Figure: The isosurfaces of pressure and rotational machnumber for the steady state ablation cloud. Numerical simulations of these quantities revealed new properties for pellet ablation and led to key insights for ITER fueling techniques.

Adaptive Loops for Extended Magnetohydrodynamics Modeling

ITAPS Personnel: Mark Shephard (RPI), Ken Jansen (RPI)

Fusion Personnel: Steve Jardin (PPPL), Jin Chen (PPPL)

Project Status: Acive

The SciDAC-funded ``Center for Extended MHD modeling (CEMM)'' has extensively used a 3D MHD code to simulate global instabilities in magnetic fusion devices. The ITAPS team is working with CEMM fusion scientists to extend the MHD high-order finite element software (M3D-C1) to interface with unstructured mesh adaptation technologies. This enables them to gain the efficiencies of using adaptive meshes (see the figure below for isotropic and anisotropic adapted meshes) and allows them to model general curved reactor domains (see the rightmost image in the Figure). In a related effort, we are working to apply new interface smoothing capabilities in Mesquite to tokamak meshes from the Princeton Plasma Physics Lab (PPPL) with the goal of improving quality while preserving grid alignment with magnetic field lines. In a collaborative effort, ITAPS, CEMM, and TOPS researchers have also developed flexible data structures and interfaces to enable M3D-C1 to use advanced linear algebraic solvers. In the new extended software, SuperLU_dist is used to factor the large sparse matrix associated with the M3D-C1 implicit formulation for the 2F MHD equations every 5-20 time-steps instead of every time-step as in the original software. In the intervening time steps, the last factored matrix is used as a very effective preconditioner for a GMRES-based iterative solve in PETSc, which then requires only a few iterations to converge. In the initial application, this resulted in a net speed increase of about 70% for a 2D "approach to 2F equilibrium with flow in NSTX" application. This accomplishment is regarded as a major milestone in transitioning M3D-C1 into an efficient and scalable 3D nonlinear 2F MHD code.
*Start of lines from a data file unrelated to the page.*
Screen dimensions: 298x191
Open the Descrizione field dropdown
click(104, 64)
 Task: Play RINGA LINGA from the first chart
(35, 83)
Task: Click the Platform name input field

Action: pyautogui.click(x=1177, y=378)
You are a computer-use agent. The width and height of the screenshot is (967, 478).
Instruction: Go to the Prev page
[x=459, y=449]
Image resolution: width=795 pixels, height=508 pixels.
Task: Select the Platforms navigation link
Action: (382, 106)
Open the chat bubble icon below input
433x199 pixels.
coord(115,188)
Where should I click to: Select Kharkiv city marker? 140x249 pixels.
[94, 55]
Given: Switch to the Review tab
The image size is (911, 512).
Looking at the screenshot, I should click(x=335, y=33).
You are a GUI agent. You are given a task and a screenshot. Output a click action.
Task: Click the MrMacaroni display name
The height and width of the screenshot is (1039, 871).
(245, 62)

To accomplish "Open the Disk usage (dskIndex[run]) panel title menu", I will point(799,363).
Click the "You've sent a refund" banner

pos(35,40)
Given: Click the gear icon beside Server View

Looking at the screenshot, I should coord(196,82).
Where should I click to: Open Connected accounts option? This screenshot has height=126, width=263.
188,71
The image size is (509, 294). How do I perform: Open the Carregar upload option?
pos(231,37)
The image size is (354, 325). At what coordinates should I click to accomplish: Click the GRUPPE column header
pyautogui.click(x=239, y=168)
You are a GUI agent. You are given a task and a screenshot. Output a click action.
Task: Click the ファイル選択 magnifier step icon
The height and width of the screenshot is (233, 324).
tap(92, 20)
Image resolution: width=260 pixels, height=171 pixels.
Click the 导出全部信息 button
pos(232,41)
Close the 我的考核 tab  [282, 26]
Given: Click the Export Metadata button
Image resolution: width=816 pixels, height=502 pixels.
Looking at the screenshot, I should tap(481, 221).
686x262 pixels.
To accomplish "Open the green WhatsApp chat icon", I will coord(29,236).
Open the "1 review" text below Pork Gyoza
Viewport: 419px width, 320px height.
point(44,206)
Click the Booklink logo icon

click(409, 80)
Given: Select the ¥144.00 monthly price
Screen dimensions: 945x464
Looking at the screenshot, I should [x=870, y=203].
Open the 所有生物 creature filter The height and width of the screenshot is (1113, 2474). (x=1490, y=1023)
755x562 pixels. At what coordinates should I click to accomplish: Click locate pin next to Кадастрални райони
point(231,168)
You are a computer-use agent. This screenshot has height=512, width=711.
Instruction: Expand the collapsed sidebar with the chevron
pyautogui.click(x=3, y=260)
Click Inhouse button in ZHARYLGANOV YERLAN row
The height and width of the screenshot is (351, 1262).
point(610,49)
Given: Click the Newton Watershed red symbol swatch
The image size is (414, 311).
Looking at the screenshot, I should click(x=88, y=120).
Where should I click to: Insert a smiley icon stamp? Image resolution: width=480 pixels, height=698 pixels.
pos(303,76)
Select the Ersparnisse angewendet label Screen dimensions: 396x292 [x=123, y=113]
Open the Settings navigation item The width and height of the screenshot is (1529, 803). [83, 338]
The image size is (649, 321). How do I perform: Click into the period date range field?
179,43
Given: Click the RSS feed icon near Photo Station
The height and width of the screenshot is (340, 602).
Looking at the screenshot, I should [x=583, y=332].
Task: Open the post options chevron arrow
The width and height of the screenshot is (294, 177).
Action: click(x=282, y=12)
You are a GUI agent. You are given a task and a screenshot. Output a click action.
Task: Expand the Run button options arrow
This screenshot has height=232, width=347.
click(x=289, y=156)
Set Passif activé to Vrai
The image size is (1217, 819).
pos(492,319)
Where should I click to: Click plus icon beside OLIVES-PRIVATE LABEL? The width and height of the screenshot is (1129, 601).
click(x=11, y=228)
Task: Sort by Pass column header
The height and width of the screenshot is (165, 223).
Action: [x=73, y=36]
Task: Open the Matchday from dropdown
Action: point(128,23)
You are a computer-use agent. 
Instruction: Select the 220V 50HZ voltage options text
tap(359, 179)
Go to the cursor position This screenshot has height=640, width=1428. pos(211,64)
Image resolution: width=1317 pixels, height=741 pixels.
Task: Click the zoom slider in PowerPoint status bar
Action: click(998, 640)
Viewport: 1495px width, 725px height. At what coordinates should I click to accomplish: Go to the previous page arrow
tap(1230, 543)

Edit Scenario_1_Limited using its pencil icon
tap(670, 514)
*Figure 1: Isotropic and anisotropic mesh adaptation to increase computational efficiency in fusion applications. On the far right we show the vorticity contours in a curved reactor domain*
Isotropic Mesh	Anistropic Mesh	Curved Mesh

The current ITAPS work is focused on an M3D-C¹ adaptive loop simulation of a reconnection problem. Major work includes:

Proper definition of periodic boundary conditions such that they are consistently handled in iMesh, iGeom, and iMeshP.
Transfer of field information to the adapted mesh such that conservation of energy and magnetic flux is satisfied
Higher quality error indication routines.
Spatial stabilization and variational multiscale models for Extended MHD simulations.

First wall shield design for ITER.

ITAPS Personnel: Tim Tautges (ANL)

Project Status: Acive

The success of ITER depends on the ability of components to withstand high fluences of 14MeV neutrons and the heat loads and other effects of this radiation exposure. This is of particular importance in the diagnostic ports and plasma-facing components; the US is responsible for providing 20% of these components as part of its ITER commitment. Fast ray-tracing on facet-based models derived from CAD geometry enables 3D analysis of radiation transport in these components. The ITAPS solution transfer service is used to provide radiation heating as a source term for fluid flow and heat transfer calculations. These analyses are an integral part of the design process for these components, ensuring they can withstand radiation-induced heating and damage while maintaining structural integrity. This work is funded by the US ITER project.